| Provided text |
----

But time and time again, ambitious, exceptional women from all cultures proved that they were more than capable of achieving groundbreaking accomplishments, even when unsupported or even vehemently opposed by society’s established leaders.
Here are five extraordinary women — activists, scientists and innovators — whose remarkable deeds merit attention, recognition and acclaim.
Transgender activist and civil rights pioneer Sylvia Rae Rivera was on the front lines of the Stonewall riots in New York City in 1969, which many credit with sparking the modern LGBTQ rights movement.
When police raided the Stonewall Inn, a gay bar, during the early morning hours of June 28, 1969, Rivera and other Stonewall regulars fought back, triggering a series of protests that extended over several days. By taking a stand against what had been systematic, institutionalized harassment and arrests, Rivera’s actions at Stonewall played an important part in mobilizing and uniting the gay community in New York, according to an NBC News profile.
Rivera further participated in the struggle for gay rights with the Gay Activists Alliance (GAA), though she later parted ways with the organization when they abandoned agenda items that protected transgender people. She continued to work to promote rights and visibility for gender nonconforming people, especially those in the community who were young or at risk.
“When I was a girl, women were not supposed to be scientists. At least, that’s what I was told,” astronomer Nancy Grace Roman wrote in an autobiographical essay for the Astronomical Society of the Pacific.
Roman faced down discouragement and disapproval to pursue a graduate degree and a career in astronomy, and was a vocal advocate for women in the sciences throughout her professional life.
Roman’s discovery of irregularities in “normal” stars’ orbits and how the quantities of heavy chemical elements in stars change as they age was one of the first clues to reveal to scientists how the Milky Way galaxy evolved.
In 1959 — the first year of NASA’s operation — the agency tasked Roman with creating a program that coordinated satellites, sounding rockets, balloons and ground research to support space observation for half a century. Until 1979, she also served in the NASA Office of Space Science as the Chief of the Astronomy and Relativity Programs.
She is also known as the “Mother of Hubble” for her efforts in the development of the Hubble Space Telescope — the first powerful optical telescope in space — which launched in 1990 and remains active to this day.

----

| Dataset extract |

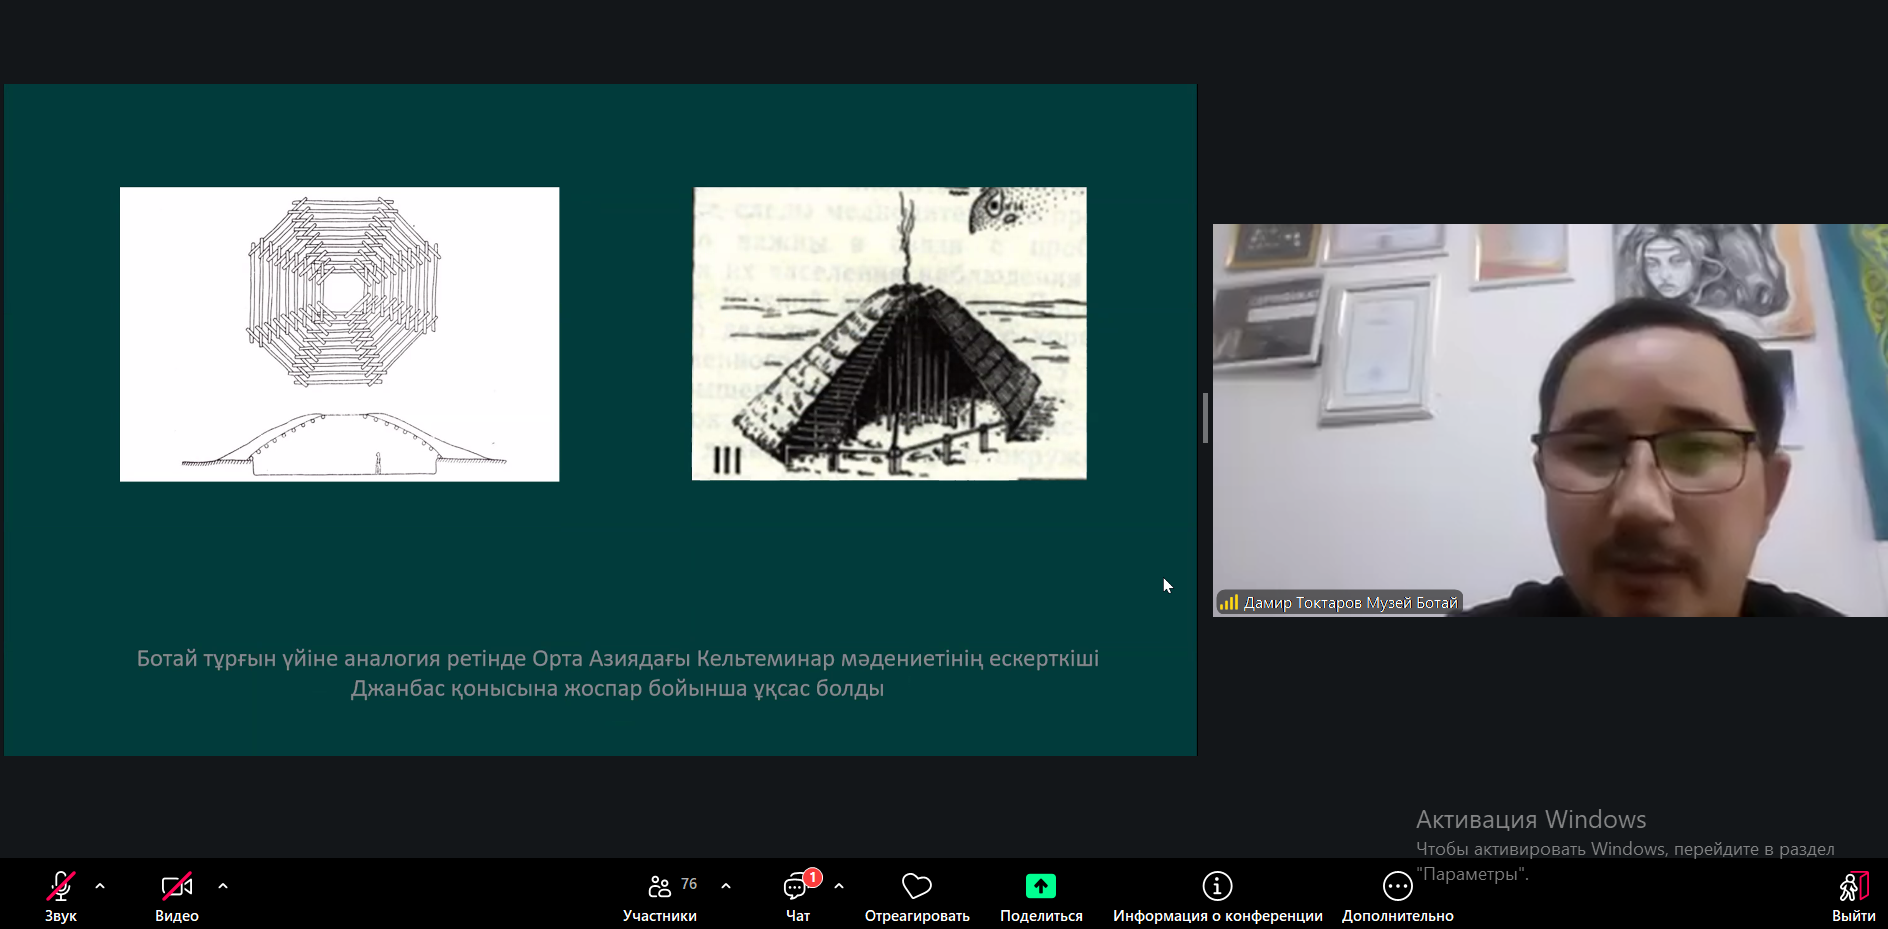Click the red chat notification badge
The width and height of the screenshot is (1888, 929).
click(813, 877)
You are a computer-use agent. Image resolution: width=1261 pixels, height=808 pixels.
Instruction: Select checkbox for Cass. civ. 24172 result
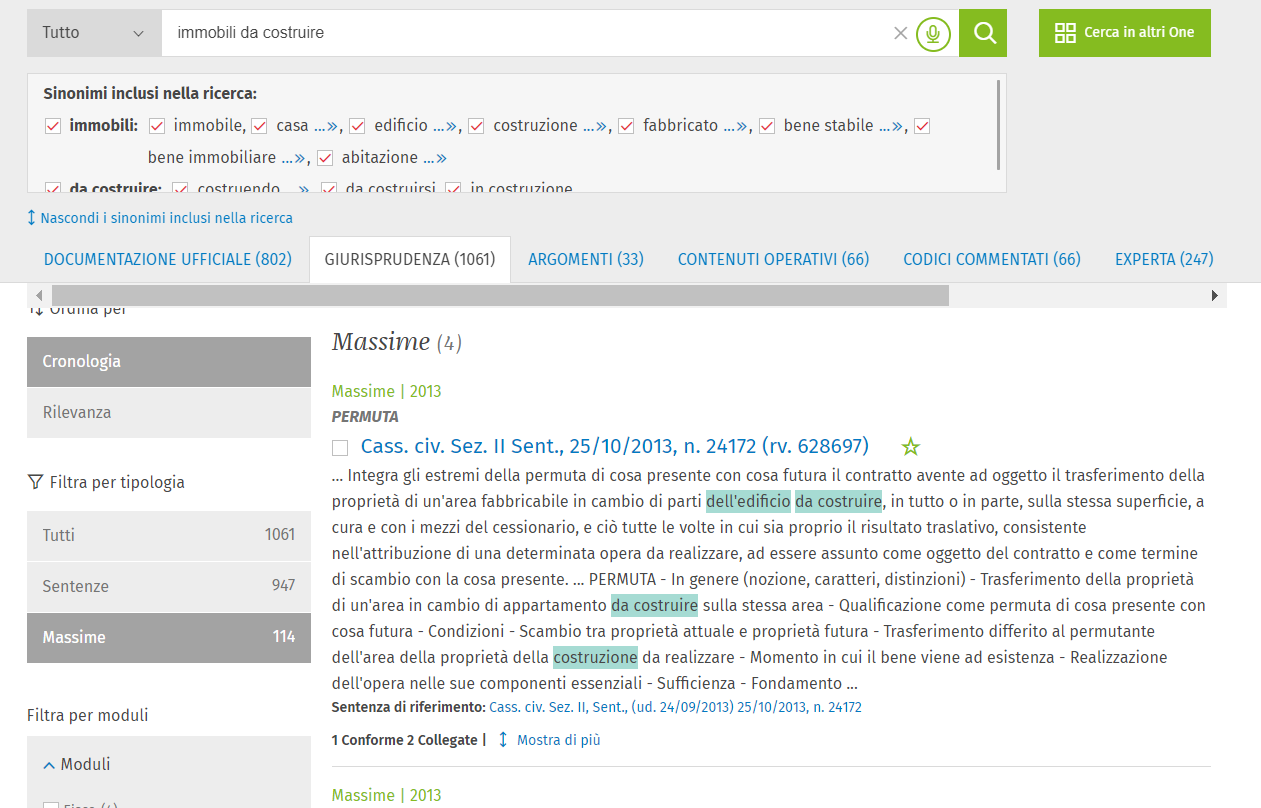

----

| Your task |
Continue the profiles of pioneering women from the end of the part on Nancy Grace Roman.

| Answer to the problem |
Born on the Six Nations of the Grand River Reserve in Southern Ontario, Canada, Charlotte Edith Anderson Monture was the first native Canadian woman to train and practice as a nurse. Racial prejudice denied her entry to Canadian nursing programs, and she attended and graduated from a nursing school in New Rochelle, New York, later becoming a public school nurse in New York City.
In 1917, Monture volunteered for the U.S. Army Nurse Corps (USANC). She was sent overseas to work in a military hospital in France, and was one of 14 Native American women who served in the USANC during World War I.
After the war, Monture returned to Canada, where she lived on the Six Nations Reserve and worked as a nurse in a local hospital.
The first African woman to win the Nobel Peace Prize (2004), Wangari Maathai spoke up for democracy and sustainability in her native Kenya. She founded the Green Belt Movement, an environmental initiative whose members plant trees in Africa to prevent soil erosion, provide a source for firewood and store rainwater.
Maathai’s organization began as a grassroots campaign in 1977, when she mobilized women to take action by planting trees to counter the deforestation that threatened the livelihood of their rural communities. What began in Kenya soon spread to other countries in Africa, and has led to the planting of more than 51 million trees in Kenya alone, according to the Green Belt Movementwebsite.
Maathai held a graduate degree in biology — the first doctorate awarded to a woman from East and Central Africa. She was also Kenya’s first female professor, served as chair of the National Council of Women of Kenya from 1981 to 1987, and she was elected to Kenya’s parliament in 2002 by an overwhelming majority — 98 percent of the vote.
Known as “The First Lady of Physics,” Chien-Shiung Wu studied nuclear fission, leading to her participation in the Manhattan Project — a then-secret collaboration in the 1940s between scientists and the U.S. military to create nuclear weapons.
While working on the Manhattan Project at Columbia University, Wu contributed to the development of a process that separated uranium metal into isotopes through diffusion, increasing the amount of uranium that could serve as fuel for an atomic bomb.
In 1957, Wu and two of her colleagues at Columbia University overturned a law of symmetry in physics, but when their discovery was awarded the Nobel Prize in Physics that year, her contributions were overlooked and only her colleagues were recognized.
Despite the snub, Wu continued to garner awards and accolades over the next several decades, becoming the first woman elected to the American Physical Society, the first woman to receive the Cyrus B. Comstock Award of the U.S. National Academy of Sciences, and the first woman to receive an honorary doctorate from Princeton University.